(Records from a dataset)
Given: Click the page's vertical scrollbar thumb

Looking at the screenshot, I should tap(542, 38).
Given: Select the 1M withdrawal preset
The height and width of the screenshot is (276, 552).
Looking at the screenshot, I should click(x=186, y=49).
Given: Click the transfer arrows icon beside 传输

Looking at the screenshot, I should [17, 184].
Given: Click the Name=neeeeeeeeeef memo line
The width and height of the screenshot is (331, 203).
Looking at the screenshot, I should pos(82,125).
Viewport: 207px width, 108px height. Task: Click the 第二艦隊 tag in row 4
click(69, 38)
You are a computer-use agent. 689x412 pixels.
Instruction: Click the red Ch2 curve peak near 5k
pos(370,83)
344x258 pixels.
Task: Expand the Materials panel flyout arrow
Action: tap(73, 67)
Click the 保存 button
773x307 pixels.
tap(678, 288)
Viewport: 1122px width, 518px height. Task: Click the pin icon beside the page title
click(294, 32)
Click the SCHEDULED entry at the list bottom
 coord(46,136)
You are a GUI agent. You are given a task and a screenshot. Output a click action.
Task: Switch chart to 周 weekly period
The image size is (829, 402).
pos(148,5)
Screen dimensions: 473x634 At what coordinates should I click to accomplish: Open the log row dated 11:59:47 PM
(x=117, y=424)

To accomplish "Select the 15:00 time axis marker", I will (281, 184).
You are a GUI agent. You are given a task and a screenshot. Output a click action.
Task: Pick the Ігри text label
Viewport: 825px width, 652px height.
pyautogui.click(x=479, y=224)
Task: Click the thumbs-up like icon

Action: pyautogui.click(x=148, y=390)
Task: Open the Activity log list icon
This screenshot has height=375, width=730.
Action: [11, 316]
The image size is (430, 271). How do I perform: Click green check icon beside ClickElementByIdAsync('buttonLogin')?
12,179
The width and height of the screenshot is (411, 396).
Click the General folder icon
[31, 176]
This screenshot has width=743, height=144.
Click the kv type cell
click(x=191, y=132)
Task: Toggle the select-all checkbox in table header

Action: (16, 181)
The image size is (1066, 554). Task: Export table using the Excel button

## Directions for this task
Write out only what runs from the line holding "The width and height of the screenshot is (411, 396)." through the last line of the records, exactly as shown.

## Output below
The width and height of the screenshot is (411, 396).
Click the General folder icon
[31, 176]
This screenshot has width=743, height=144.
Click the kv type cell
click(x=191, y=132)
Task: Toggle the select-all checkbox in table header

Action: (16, 181)
The image size is (1066, 554). Task: Export table using the Excel button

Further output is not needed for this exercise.